BEGIN DATASET EXTRACT

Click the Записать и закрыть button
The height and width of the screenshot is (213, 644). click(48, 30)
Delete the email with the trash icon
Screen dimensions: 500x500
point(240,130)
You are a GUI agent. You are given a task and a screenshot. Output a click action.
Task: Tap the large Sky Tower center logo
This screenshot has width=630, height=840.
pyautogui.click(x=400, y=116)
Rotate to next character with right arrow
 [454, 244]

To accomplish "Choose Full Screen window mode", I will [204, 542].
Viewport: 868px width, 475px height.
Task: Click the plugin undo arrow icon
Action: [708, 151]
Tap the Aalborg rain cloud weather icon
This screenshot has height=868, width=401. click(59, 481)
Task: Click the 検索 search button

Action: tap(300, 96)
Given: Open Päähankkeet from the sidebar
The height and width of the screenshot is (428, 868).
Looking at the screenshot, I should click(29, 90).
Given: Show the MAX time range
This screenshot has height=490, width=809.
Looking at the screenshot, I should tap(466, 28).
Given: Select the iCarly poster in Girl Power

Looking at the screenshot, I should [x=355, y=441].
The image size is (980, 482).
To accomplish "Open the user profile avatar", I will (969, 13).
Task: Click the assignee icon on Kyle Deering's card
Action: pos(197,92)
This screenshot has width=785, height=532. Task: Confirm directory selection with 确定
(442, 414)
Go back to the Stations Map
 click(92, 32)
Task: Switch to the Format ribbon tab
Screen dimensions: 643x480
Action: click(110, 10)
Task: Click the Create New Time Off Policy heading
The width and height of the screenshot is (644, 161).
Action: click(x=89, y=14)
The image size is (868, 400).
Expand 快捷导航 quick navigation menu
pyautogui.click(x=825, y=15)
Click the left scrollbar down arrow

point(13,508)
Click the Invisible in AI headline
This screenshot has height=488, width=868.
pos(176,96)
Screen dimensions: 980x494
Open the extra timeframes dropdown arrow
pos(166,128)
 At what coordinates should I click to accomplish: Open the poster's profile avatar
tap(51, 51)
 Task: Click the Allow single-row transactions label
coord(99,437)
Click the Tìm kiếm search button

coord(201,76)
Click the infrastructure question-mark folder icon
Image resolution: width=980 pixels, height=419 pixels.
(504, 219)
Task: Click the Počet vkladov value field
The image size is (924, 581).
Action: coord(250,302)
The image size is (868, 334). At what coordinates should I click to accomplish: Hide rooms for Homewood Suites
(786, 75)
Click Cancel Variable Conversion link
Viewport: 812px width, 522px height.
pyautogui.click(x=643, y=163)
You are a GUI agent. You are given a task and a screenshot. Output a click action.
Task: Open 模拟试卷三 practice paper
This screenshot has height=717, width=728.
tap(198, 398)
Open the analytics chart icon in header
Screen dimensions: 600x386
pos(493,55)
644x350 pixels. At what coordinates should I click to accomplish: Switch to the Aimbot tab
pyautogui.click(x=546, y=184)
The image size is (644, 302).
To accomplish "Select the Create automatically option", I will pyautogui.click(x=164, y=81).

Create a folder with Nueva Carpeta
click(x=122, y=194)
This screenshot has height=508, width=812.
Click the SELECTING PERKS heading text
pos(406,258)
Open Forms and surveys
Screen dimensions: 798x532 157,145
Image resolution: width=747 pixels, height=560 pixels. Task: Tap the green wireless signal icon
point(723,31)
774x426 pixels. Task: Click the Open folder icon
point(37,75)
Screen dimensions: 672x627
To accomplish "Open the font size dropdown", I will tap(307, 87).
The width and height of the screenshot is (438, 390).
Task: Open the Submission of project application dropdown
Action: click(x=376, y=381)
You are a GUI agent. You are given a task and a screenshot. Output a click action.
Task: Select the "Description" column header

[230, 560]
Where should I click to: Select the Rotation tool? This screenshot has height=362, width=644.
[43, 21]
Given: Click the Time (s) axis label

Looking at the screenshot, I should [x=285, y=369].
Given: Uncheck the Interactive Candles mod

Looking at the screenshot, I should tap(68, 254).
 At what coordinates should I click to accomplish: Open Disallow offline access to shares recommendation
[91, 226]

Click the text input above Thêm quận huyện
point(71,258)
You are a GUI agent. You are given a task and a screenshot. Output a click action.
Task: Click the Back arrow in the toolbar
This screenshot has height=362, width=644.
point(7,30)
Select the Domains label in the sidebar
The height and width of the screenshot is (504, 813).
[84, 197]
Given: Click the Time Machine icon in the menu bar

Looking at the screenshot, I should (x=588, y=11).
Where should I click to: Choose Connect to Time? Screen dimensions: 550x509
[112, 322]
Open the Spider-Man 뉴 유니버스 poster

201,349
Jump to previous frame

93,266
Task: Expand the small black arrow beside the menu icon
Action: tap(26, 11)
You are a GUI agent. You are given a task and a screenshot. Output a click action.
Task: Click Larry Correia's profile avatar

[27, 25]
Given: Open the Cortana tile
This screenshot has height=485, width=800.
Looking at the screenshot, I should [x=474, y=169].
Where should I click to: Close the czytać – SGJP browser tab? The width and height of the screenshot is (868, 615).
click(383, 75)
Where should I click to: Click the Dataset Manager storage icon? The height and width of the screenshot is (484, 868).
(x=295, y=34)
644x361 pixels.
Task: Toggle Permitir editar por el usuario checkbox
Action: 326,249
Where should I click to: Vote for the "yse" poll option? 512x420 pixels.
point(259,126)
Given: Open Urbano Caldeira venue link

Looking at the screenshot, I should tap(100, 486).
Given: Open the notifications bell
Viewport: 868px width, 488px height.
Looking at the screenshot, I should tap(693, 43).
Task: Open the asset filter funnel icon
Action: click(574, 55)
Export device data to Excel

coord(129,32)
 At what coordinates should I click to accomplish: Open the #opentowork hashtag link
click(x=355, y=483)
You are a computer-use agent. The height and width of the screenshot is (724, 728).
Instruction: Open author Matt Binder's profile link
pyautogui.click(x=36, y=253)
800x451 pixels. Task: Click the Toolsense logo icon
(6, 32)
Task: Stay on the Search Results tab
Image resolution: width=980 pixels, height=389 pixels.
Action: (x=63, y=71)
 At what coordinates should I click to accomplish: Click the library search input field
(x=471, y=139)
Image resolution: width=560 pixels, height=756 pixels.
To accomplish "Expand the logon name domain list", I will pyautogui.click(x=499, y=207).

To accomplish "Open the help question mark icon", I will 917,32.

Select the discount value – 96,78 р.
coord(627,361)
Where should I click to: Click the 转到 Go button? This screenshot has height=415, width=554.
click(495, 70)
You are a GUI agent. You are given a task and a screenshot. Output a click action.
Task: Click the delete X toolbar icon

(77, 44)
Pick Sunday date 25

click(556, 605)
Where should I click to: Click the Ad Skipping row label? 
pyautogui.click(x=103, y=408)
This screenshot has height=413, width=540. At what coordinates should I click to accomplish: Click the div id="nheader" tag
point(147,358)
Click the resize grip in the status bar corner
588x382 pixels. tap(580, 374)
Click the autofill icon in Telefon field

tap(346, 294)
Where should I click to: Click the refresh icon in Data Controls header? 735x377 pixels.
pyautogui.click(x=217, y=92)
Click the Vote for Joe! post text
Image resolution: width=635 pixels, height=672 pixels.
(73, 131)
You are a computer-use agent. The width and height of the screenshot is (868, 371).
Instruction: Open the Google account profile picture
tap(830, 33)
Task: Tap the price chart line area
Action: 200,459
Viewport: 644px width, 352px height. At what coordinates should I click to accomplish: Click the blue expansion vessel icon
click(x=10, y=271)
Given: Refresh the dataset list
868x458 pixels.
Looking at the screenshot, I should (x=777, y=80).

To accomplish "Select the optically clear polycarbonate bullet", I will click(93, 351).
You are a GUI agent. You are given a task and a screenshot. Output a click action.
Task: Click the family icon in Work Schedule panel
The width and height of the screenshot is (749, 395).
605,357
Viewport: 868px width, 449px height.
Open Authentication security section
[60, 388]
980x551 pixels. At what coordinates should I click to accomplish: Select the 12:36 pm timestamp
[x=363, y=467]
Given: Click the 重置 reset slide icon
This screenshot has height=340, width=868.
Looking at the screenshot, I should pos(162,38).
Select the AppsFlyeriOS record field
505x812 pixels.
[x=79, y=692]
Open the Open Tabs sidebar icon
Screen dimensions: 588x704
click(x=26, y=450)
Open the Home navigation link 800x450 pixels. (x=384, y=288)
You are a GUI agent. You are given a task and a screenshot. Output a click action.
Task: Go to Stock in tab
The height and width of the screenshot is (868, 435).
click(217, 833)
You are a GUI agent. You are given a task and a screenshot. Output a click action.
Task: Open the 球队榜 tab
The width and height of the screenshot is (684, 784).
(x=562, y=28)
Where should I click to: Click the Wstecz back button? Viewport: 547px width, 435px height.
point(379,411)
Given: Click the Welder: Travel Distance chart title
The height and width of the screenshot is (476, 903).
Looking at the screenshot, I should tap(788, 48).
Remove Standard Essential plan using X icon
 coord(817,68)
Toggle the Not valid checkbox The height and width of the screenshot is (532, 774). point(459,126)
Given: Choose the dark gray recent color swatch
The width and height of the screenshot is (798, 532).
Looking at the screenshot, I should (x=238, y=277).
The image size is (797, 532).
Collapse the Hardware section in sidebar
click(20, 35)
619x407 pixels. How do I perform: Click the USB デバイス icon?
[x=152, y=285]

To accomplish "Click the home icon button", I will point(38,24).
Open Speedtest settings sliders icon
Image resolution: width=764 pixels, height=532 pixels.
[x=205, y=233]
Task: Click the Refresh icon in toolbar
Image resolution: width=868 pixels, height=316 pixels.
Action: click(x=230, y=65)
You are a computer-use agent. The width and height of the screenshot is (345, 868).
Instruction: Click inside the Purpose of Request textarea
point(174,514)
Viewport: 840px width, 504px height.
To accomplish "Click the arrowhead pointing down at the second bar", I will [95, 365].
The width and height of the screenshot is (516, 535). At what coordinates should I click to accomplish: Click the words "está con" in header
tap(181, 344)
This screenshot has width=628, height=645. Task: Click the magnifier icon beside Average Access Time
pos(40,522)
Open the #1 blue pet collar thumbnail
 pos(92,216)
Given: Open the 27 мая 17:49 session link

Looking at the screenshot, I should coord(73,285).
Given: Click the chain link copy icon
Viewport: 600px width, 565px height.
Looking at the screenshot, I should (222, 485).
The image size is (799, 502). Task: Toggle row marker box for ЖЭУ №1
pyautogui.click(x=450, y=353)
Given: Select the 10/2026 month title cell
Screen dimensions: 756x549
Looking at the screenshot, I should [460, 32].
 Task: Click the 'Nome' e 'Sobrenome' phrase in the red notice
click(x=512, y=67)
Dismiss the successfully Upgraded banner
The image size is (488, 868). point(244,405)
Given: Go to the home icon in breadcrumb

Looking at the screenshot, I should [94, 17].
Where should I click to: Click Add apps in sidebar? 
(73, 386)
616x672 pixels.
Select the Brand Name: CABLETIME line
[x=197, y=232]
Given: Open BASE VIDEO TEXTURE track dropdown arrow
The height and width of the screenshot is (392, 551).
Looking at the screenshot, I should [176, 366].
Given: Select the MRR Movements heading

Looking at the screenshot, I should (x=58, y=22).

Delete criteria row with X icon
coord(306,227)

END DATASET EXTRACT

(TASK DESCRIPTION)
From the entries above, extract only the lines running from the one containing "Open Forms and surveys" through the one containing "Screen dimensions: 672x627", inclusive.

(WRITTEN SOLUTION)
Open Forms and surveys
Screen dimensions: 798x532 157,145
Image resolution: width=747 pixels, height=560 pixels. Task: Tap the green wireless signal icon
point(723,31)
774x426 pixels. Task: Click the Open folder icon
point(37,75)
Screen dimensions: 672x627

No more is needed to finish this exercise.